Your ultimate guide

About Selenium

What is Selenium?
    It is the suite of open-source tools to automate web applications (only web applications) across different operating systems and browsers

Similar software like selenium -> UFT, QTP, Cypress, Tosca, -----

Component of selenium:
1. Selenium IDE 
2. Selenium Web Driver 
3. Selenium Grid 
4. Selenium RC (Remote Control)
5. Selenium IDE (Integrated Development Environment):

Selenium IDE (Integrated Development Environment):
    Is an open-source web automation testing tool. It’s not an executable program, it’s just a plug-in/extension & that supports only Chrome and Firefox web browsers.

    Selenium IDE – records the browser interactions (Action) & playback tests in the browser.


       Even without knowing the programming language, we can automate the web application – In real-time organizations, we never use it – It will record all your actions and save it as a package & we can play that repeatedly.

    We can also export this actions file package to different programming languages like c#, Java, Python, and Ruby (automatically code will be generated.)

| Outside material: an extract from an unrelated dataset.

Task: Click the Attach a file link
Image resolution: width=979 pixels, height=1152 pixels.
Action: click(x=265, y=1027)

For that: - Right click on the action file -> click on Export -> Select language we want to convert -> Click on Export -> Save the file

 
 
Selenium Web Driver:

It is a web automation framework that allows you to execute your automation script against different browsers and operating systems. 
Selenium Web Driver drives a browser natively, as a real user would, either locally or on remote machines. 
It is also known as Selenium 2.0. 
All Selenium Projects released under the Apache 2.0 License
It Supports browsers such as Chrome, Firefox, Edge, Safari, Opera, HtmlUnitDriver (Headless browser)

  • HTML UnitDriver is the most lightweight and fastest implementation headless browser for WebDriver. It is based on HtmlUnit. 
  • It is known as Headless Browser Driver. It is the same as Chrome, IE, or Firefox driver, but it does not have GUI so one cannot see the test execution on screen.

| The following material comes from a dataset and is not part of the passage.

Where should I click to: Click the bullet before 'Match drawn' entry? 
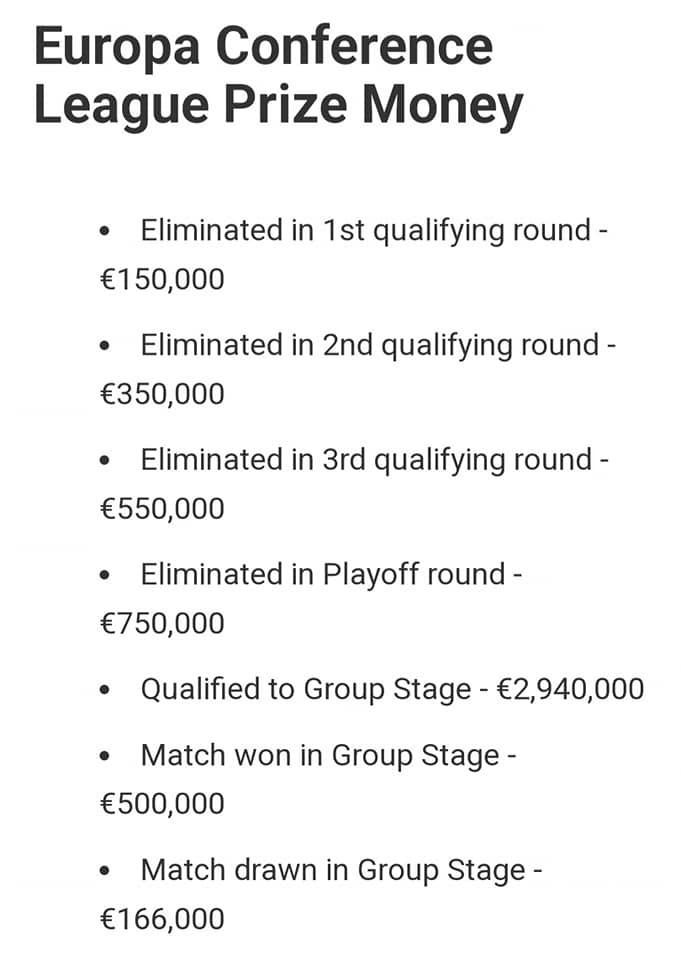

- It supports in maximum all popular Operating systems such as – Windows Operating System, Mac OS, and Linux. 
- It supports programming languages such as – Java, c#, Ruby, Python, Java Script, -Kotlin. 

Advantages:
1. It is an open-source, freeware and portable tool
2. It supports many operating systems.
3. It supports various browsers.
4. It supports various programming languages.
5. It supports parallel test execution.
6. It uses very less CPU and RAM consumption for script execution.
7. It can be integrated with the TestNG testing framework for testing our applications and generating reports.
 8. It can be integrated with Jenkins, Maven, GitHub and other tools for DevOps implementation. 
 
Disadvantages:
1. It only supports web-based applications and does not support windows based applications.
2. No centralized maintenance of objects.
3. It is difficult to test Image based applications.
4. No reliable support like Commercial Tools.
5. Difficult to set up the environment.
6. It needs outside support for report generation activity like dependence on TestNG or Jenkins.

 

Selenium Grid:
- If you want to scale by distributing and running tests on several machines and manage multiple environments from a central point, making it easy to run the tests against a vast combination of browsers/OS, then you want to use Selenium Grid.
- The Grid can minimize test runtime—by executing multiple test scripts on any number of remote devices at once. This is called parallel testing.
- The two main components needed for this (other than the test script from client-side/tester) are:
1.  ‘Hub’ (server):
     Accepts access requests from WebDriver clients. Routes JSON test commands to remote drivers on registered ‘nodes’.
2.  ‘Node’ (remote device):
    Contains a native OS, browsers, and remoteWebDriver.

Selenium RC:
In selenium Rc, to run automation Script on the browser, we need a Remote Control Server to Communicate with the web browser.
- This is a very old process, also known as Selenium 1.
- Now we have selenium webDriver, by webDriver, we can interact with a web browser.

History of Selenium: 

*  2004 -Selenium was created by Jason Huggins at ThoughtWorks in Chicago.
*  2005 -Selenium RC (Remote Control).Also known as Selenium1.0
*  2006 -Selenium IDE was created by Shinya Kasatani. Shinya Kasatani wraps the Selenium driver code in an IDE module in the Firefox browser. He donated to the Selenium Project.
*  2007 -Selenium WebDriver was launched at Google
*  2008 -The whole Selenium team decided to merge Selenium WebDriver and Selenium RC in order to form a more powerful tool called Selenium 2.0
*  2008: At Thought Works, Philippe Hanrigoucreates a server which would allow testers to access and run tests on browser instances on any number of remote devices. This becomes known as the Grid
*  2016:Selenium RC gets deprecated and WebDriver becomes standard implementation—Selenium 3.0.